Kelryn had thrown the answer back at Dyfrin. "He loves you, too. And for much longer."
Dyfrin had worn a pained expression that showed he understood, but the matter had too much significance to allow for doubts. "I’ve done what I could. I showed him the other side of life and relationships at a time when he needed it. I demonstrated that love and pain don’t have to go together, that loyalty does not always lead to betrayal, and gave him as much self-worth as an impoverished street orphan could have. Without those things, he would have been lost, every bit the night-stalking demon so many believe him to be. I’ve done all I can. Now, he has to know that I’m not unique in the world, that others can be trusted. And he needs to learn it from a woman."
Utter panic had suffused Kelryn then, the need to run from a responsibility she had no competence to handle. She still lived amid the wreckage of her own less than adequate home circumstances. To help her family eat, she had lied about her age and started dancing at twelve. By thirteen, she had needed to sell her body as well. No matter the notoriety of the source, Nightfall’s gentleness had made her feel special, and his obvious love for her had turned sex from a chore and duty into the beautiful and joyous thing she had always heard it should be. She owed him, wanted to do what she could for him, and Dyfrin understood that as he did everything else about her.

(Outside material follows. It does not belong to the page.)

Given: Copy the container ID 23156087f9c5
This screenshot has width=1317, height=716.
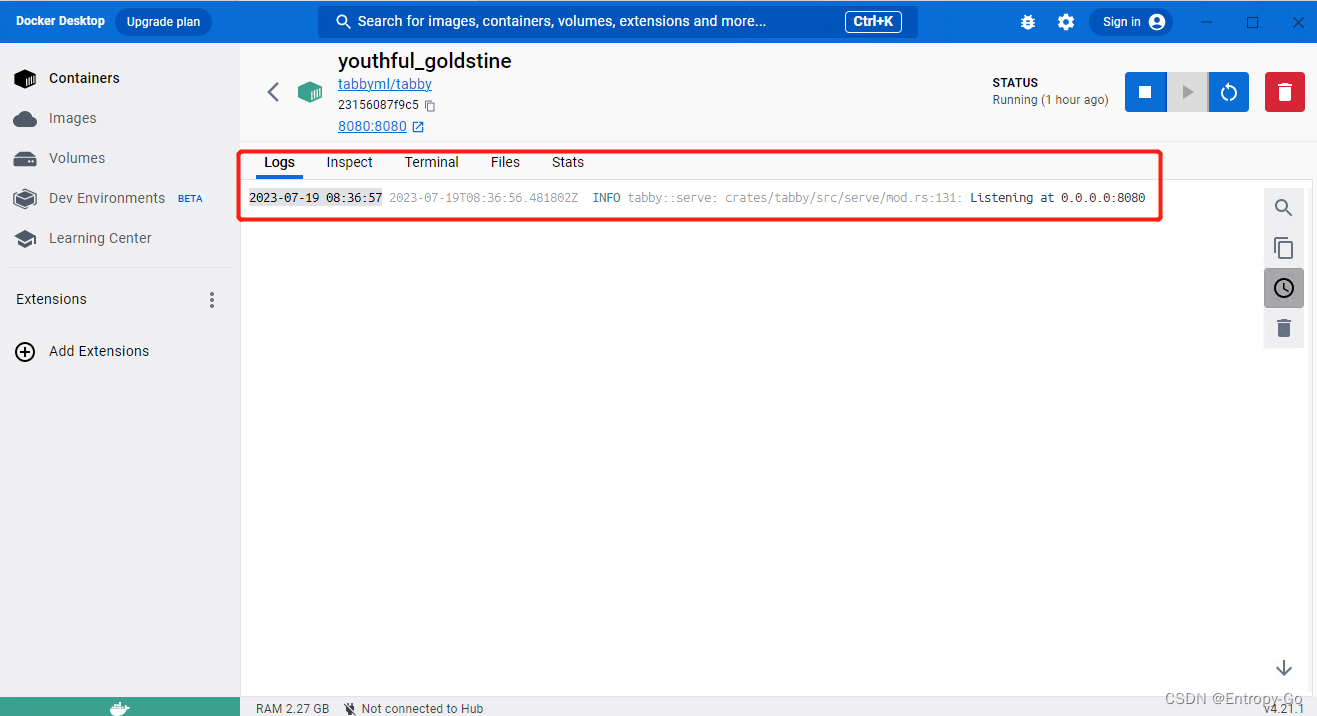Looking at the screenshot, I should [430, 104].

Kelryn’s crying slackened to a trickle as gentler scenes from the past paraded through her mind, but realization of the tragedy that had followed their conversation jarred her back to the present. She would not abandon Nightfall until she forced him to listen and he understood what had really happened. He could believe her or not. He could react in any fashion that suited him. He could still choose to leave her, and she would handle that as it came. But she would not let him do so without first hearing the truth. Without the facts, he could only assume, and he could do little else but believe she had betrayed him. Yet, though she had considered it a thousand times, she still could not discard the realization that the truth might hurt him more.